I have never seen a server that allows anything in WEB-INF to be served directly. I doubt there is a switch in any server.
What I have seen is some servers that prevent a web app from forwarding a request though a RequestDispatcher to a resource inside of WEB-INF. I had preferred to keep JSPs in a directly in WEB-INF (WEB-INF/jsp). This prevents the user from directly hitting the JSP without going through the servlet (basic MVC) if they happen to know the JSP's URL. What I found was that some servers (Tomcat) where smart enough to allow this since the request came from my servlet while other servers (WebLogic 6.1) did not allow it, simply rejecting the URL based solely on the fact that it contained WEB-INF.
To summarize, do not put things in WEB-INF that you want served. If you must, write some type of logic that allows you to switch the base directory from WEB-INF/anything to something more standard.
Thank you for your responses. I have understood that I should not put things in WEB-INF that I want served. But this was not my proposal. My aim is to put only config files in WEB-INF, and to prevent clients from calling them. My environment is WAS with IPlanet. And I constat that, if I don't parameter anything special, config files can be served to clients!!! I was surprised since I though WAS was configured by default to prevent call to WEB-INF directory. I realized that not. And now my question is : is this normal? Do I have to add special parameter on IPlanet?
if you have no valid web application there is no special treatment of WEB-INF and it's just another directory under your webserver. If it is a valid web application there's either a configuration error in your application server (causing it to not recognise the application) or (far less likely) a bug in the server itself.
In a Java web application, files in WEB-INF can NEVER be called from code living outside the application Java/JSP code.
Of course any other application serving data which knows nothing of your directory being a web application can still access it using regular calls to the filesystem unless you set operating system level access restrictions on the files.
I'd amend that to be "Do not put things in WEB-INF that you want served directly".

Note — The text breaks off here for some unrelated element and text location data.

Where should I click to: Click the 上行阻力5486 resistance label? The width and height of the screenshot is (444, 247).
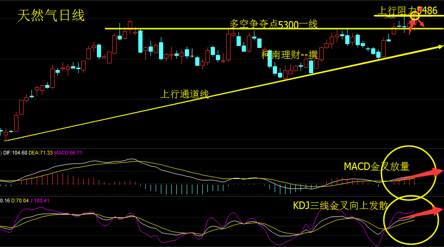407,11
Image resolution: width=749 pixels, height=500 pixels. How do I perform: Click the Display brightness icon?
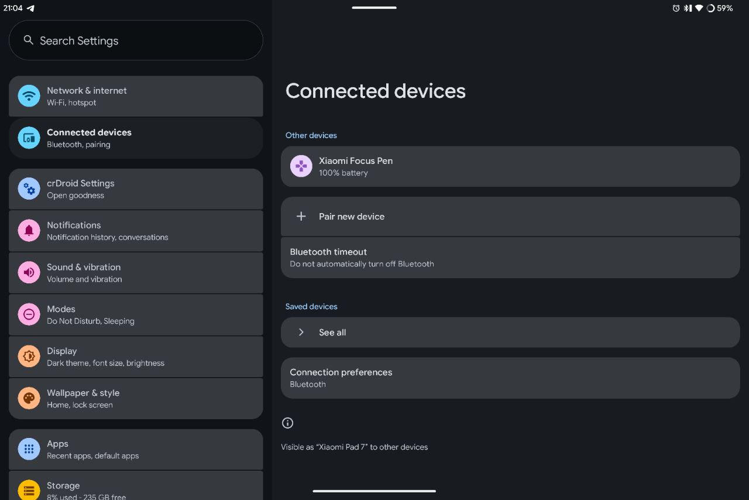(29, 356)
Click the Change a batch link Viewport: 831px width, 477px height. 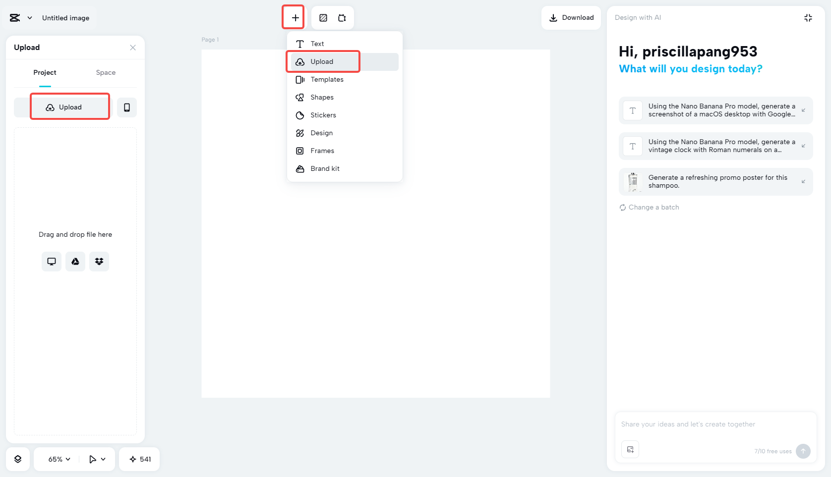pos(649,207)
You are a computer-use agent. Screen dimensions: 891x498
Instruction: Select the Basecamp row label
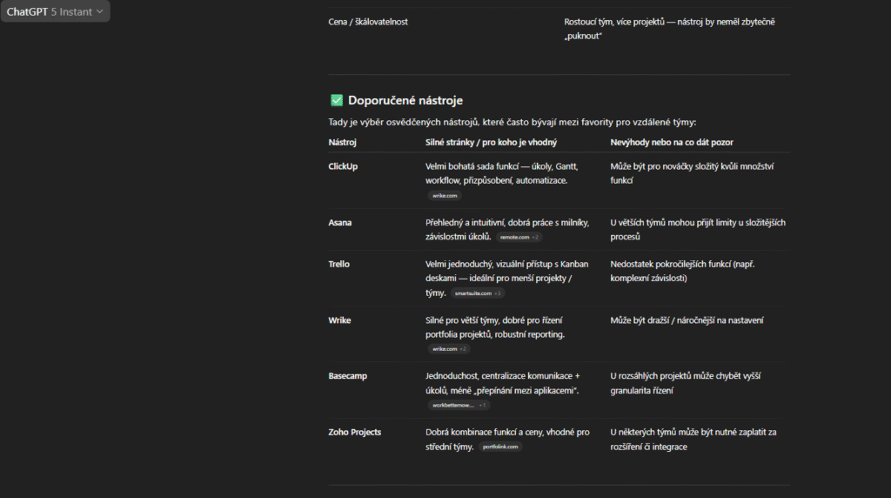coord(348,376)
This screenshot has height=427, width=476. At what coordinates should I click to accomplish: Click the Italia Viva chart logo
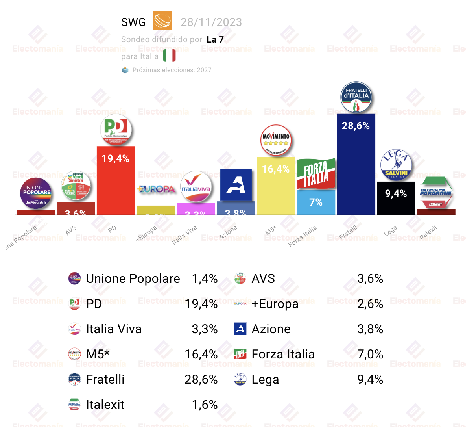tap(196, 186)
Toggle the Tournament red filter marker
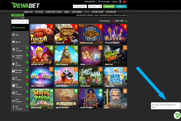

All my JSP files go under WEB-INF. That way, they cannot be served without going through the appropriate controller servlet.
I agree with this totally. In the past I have used web servers that will not allow this either, not without you writing specific code. Tomcat allowed my servlets to forward to a URL in WEB-INF but WebLogic 6.1 did not. Hopefully that has changed (have not used WL since 6.1).
Bear's approach is my preferred approach, just make sure your container allows for it.
posted 15 years ago
Jeroen, My web application seems to be valid... I think that my server Iplanet is valid too, but is not J2EE! Actually, in my environmement, IPlanet serves the static part of my webapp, but IPlanet doesn't know anything about J2EE rules, such as WEB-INF. So I will learn it by adding a restriction for this folder. Thanks all
posted 15 years ago
iPlanet is still not J2EE compliant? They've had 6 years now...
They've also been around for a long time, and there are many old installations still around. 5 years ago they were among the best in performance and features, nice glossy administration console and slick sales representatives. Those things sell units to CEOs of large companies who can't judge the merits of a platform and are too much entrenched in their ivory towers to ask for a professional judgment from the people in the trenches.